### Exercise objective
Which of the lines below holds the string "target"? Copy every line that does.

..............................

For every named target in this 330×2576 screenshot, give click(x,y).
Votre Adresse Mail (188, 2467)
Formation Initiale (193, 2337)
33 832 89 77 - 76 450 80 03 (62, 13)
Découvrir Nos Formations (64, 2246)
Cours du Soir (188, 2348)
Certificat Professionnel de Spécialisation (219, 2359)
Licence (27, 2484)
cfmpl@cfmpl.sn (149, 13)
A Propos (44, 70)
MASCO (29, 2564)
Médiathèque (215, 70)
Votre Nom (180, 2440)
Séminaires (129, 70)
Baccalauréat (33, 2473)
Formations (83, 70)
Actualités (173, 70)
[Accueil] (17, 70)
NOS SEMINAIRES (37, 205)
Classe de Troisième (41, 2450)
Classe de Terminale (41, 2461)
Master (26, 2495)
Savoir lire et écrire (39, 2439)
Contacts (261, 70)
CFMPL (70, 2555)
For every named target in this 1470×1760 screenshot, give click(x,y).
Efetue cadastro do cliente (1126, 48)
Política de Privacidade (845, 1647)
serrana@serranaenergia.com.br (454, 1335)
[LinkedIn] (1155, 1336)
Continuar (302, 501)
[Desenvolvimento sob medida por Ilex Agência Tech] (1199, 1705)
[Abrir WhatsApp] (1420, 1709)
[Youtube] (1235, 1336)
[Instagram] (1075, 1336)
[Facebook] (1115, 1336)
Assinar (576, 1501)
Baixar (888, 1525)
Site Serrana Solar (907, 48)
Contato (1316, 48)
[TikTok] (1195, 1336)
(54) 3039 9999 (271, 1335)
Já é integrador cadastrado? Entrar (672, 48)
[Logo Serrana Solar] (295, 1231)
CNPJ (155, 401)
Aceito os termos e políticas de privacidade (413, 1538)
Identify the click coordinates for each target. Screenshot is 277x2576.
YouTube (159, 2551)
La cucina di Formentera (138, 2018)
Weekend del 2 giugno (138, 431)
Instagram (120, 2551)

..............................

### Your solution
For every named target in this 330×2576 screenshot, give click(x,y).
For every named target in this 1470×1760 screenshot, give click(x,y).
Identify the click coordinates for each target. Screenshot is 277x2576.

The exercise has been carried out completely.